**Instructions to follow**
Where the records below reach the line containing "Viewport: 937px width, 607px", start transcribing, and end with the line containing "Open MSI Z490-A PRO motherboard thumbnail", exactly and with nothing else added.

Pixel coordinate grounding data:

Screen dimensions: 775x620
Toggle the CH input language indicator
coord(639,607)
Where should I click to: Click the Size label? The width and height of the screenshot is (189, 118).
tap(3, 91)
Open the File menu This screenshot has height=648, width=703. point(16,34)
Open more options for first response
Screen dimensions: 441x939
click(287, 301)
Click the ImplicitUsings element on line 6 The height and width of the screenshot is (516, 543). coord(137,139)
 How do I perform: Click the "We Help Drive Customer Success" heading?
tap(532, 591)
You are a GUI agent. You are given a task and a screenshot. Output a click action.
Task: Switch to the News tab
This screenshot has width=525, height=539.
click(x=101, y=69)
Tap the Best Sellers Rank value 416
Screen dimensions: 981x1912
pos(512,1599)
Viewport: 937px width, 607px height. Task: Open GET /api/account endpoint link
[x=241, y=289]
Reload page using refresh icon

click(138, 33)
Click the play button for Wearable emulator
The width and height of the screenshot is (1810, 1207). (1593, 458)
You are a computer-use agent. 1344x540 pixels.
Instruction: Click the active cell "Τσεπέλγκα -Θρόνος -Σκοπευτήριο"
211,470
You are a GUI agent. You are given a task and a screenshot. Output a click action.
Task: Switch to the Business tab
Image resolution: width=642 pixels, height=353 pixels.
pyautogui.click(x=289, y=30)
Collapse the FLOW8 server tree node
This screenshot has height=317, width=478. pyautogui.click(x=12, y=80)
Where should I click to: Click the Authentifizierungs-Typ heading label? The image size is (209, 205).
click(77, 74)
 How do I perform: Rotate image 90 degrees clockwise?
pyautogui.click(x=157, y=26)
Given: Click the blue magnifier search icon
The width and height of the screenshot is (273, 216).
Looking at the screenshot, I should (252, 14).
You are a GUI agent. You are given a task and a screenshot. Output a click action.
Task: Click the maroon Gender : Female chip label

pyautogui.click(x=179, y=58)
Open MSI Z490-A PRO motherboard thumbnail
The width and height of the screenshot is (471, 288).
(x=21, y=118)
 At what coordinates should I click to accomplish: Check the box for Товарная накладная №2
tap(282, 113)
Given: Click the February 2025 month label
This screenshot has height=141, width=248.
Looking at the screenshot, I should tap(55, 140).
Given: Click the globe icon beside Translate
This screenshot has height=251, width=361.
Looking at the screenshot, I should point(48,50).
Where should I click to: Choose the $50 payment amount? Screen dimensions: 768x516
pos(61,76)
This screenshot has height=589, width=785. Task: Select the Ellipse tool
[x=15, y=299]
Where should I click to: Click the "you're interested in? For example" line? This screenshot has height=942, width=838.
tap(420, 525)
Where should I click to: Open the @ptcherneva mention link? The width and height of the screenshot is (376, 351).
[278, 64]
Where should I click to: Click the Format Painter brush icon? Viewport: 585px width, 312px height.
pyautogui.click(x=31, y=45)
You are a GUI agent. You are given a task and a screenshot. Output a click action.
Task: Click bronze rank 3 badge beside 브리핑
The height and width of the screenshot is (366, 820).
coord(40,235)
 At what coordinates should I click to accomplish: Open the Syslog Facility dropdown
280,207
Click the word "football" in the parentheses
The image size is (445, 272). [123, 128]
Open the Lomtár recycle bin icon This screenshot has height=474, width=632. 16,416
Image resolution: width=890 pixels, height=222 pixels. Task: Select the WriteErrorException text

**Solved exercise**
Viewport: 937px width, 607px height. Task: Open GET /api/account endpoint link
[x=241, y=289]
Reload page using refresh icon

click(138, 33)
Click the play button for Wearable emulator
The width and height of the screenshot is (1810, 1207). (1593, 458)
You are a computer-use agent. 1344x540 pixels.
Instruction: Click the active cell "Τσεπέλγκα -Θρόνος -Σκοπευτήριο"
211,470
You are a GUI agent. You are given a task and a screenshot. Output a click action.
Task: Switch to the Business tab
Image resolution: width=642 pixels, height=353 pixels.
pyautogui.click(x=289, y=30)
Collapse the FLOW8 server tree node
This screenshot has height=317, width=478. pyautogui.click(x=12, y=80)
Where should I click to: Click the Authentifizierungs-Typ heading label? The image size is (209, 205).
click(77, 74)
 How do I perform: Rotate image 90 degrees clockwise?
pyautogui.click(x=157, y=26)
Given: Click the blue magnifier search icon
The width and height of the screenshot is (273, 216).
Looking at the screenshot, I should (252, 14).
You are a GUI agent. You are given a task and a screenshot. Output a click action.
Task: Click the maroon Gender : Female chip label

pyautogui.click(x=179, y=58)
Open MSI Z490-A PRO motherboard thumbnail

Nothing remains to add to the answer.